Ejercicios —
[1] Reescribe el relato de la búsqueda desde "A las ocho de" hasta "el día siguiente.", ambos incluidos, y cambia "funcionario" por "empleado".
[2] Por favor, enumera todos los nombres propios de personas que aparecen en el relato de la búsqueda.
[3] Escribe lo que sigue en el relato de la búsqueda a partir de su última oración.

Texto mostrado —
En Manizales me reuní con mi hijo Jorge Iván y con Hugo Vélez, miembro del Partido Comunista y participante en las Comisiones de Paz y de Verificación de Antioquia.

El 19 de noviembre visitamos al director de Instrucción Criminal y le expusimos el objeto de nuestra visita. Inmediatamente se comunicó con el comandante del Batallón Ayacucho y le informó ahí mismo que el número de cadáveres sin identificar en las veredas de Jardín y Riosucio era trece. La mayoría portaba sus documentos de identificación pero Jacinto seguía como N.N. Además, se comunicó con el director de la cárcel para indagar sobre Aldemar y éste le solicitó plazo hasta el día siguiente para revisar los ingresos de detenidos en los últimos seis meses.

A las ocho de la mañana del 20 de noviembre llegamos a la oficina de Instrucción Criminal para conocer el informe del director de la cárcel y ¡Oh sorpresa! Según el funcionario ni como Aldemar ni como Orlando Vera Muñoz aparecía alguien registrado en los últimos seis meses. El funcionario nos recomendó entendernos directamente con el comandante de la VIII Brigada en Armenia, Héctor Julio Ayala Cerón. Él mismo se comunicó con la brigada y obtuvo una cita para el día siguiente.

Datos almacenados —
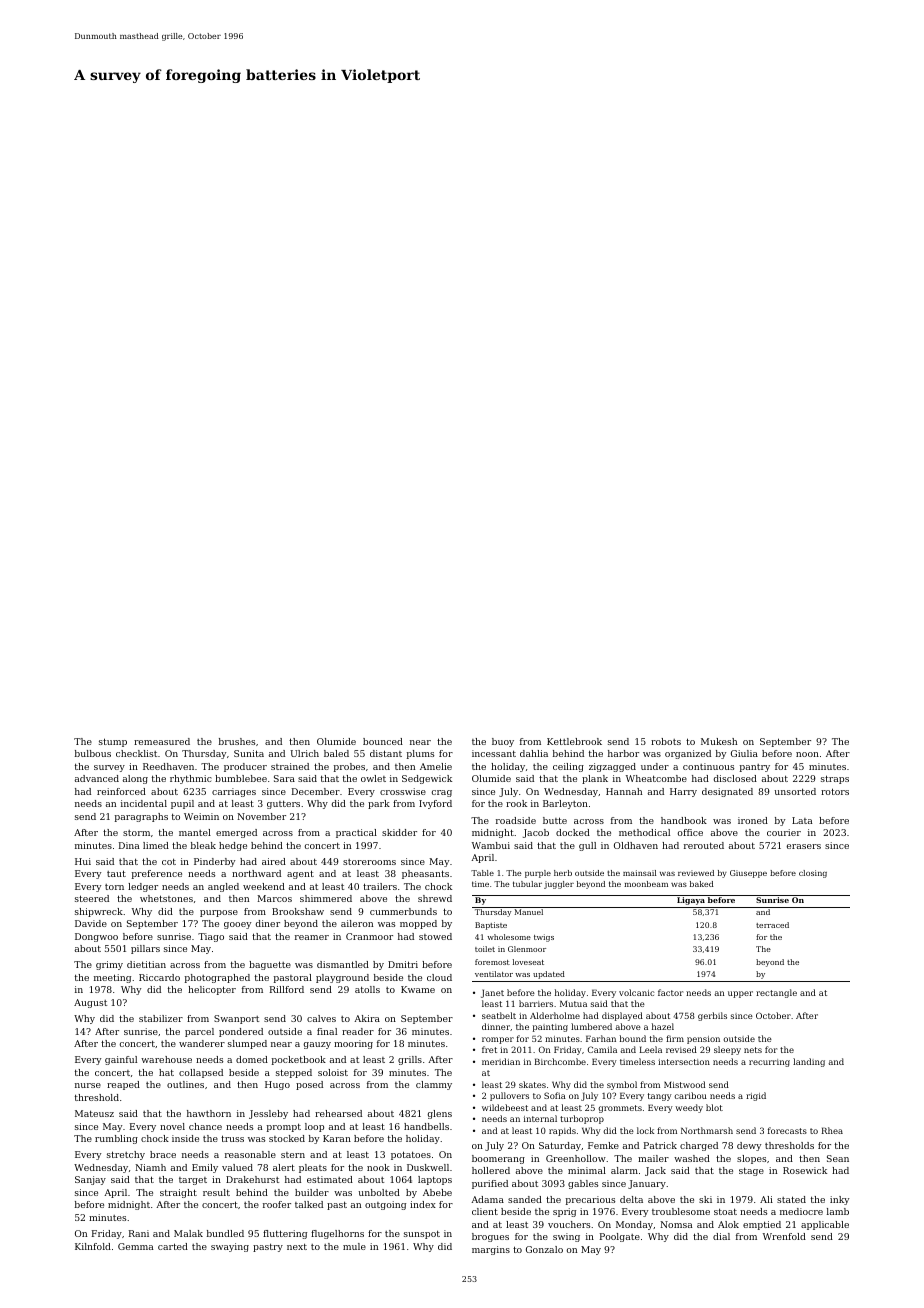  What do you see at coordinates (784, 1236) in the screenshot?
I see `Wrenfold` at bounding box center [784, 1236].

Resultados del ejercicio —
[1]
A las ocho de la mañana del 20 de noviembre llegamos a la oficina de Instrucción Criminal para conocer el informe del director de la cárcel y ¡Oh sorpresa! Según el empleado ni como Aldemar ni como Orlando Vera Muñoz aparecía alguien registrado en los últimos seis meses. El empleado nos recomendó entendernos directamente con el comandante de la VIII Brigada en Armenia, Héctor Julio Ayala Cerón. Él mismo se comunicó con la brigada y obtuvo una cita para el día siguiente.

[2] Jorge Iván, Hugo Vélez, Jacinto, Aldemar, Orlando Vera Muñoz, Héctor Julio Ayala Cerón

[3]
Ese mismo día, mi hijo y yo viajamos a Pereira y en el Batallón San Mateo nos entrevistamos con el juez 121, Arnaldo Ayos, quien fue asignado por la VIII Brigada para la exhumación e identificación de un N.N. alias Jacinto. Él nos informó que desconocía el lugar donde se encontraba sepultado y que no sabía cuándo se realizaría la diligencia. No tenía conocimiento de Aldemar.

En la terminal de buses de Pereira nos reunimos con Hugo Vélez y el doctor Morales de la Comisión de Verificación, enviado por el Gobierno, quien al día siguiente también tenía entrevista con el Comandante de la VIII Brigada. Estando allí llegó también el doctor Arnaldo Ayos quien viajaba con su secretario para Manizales. El doctor Morales habló con él sobre el caso de Jacinto pero el anotado juez le manifestó que lo único que sabía era lo que me había comentado a mí. De allí partimos todos para Armenia y a las siete y media de la noche nos reunimos para intercambiar información y enterar al delegado de la Comisión de Verificación sobre todas las diligencias realizadas por la familia en la búsqueda de Luis Fernando.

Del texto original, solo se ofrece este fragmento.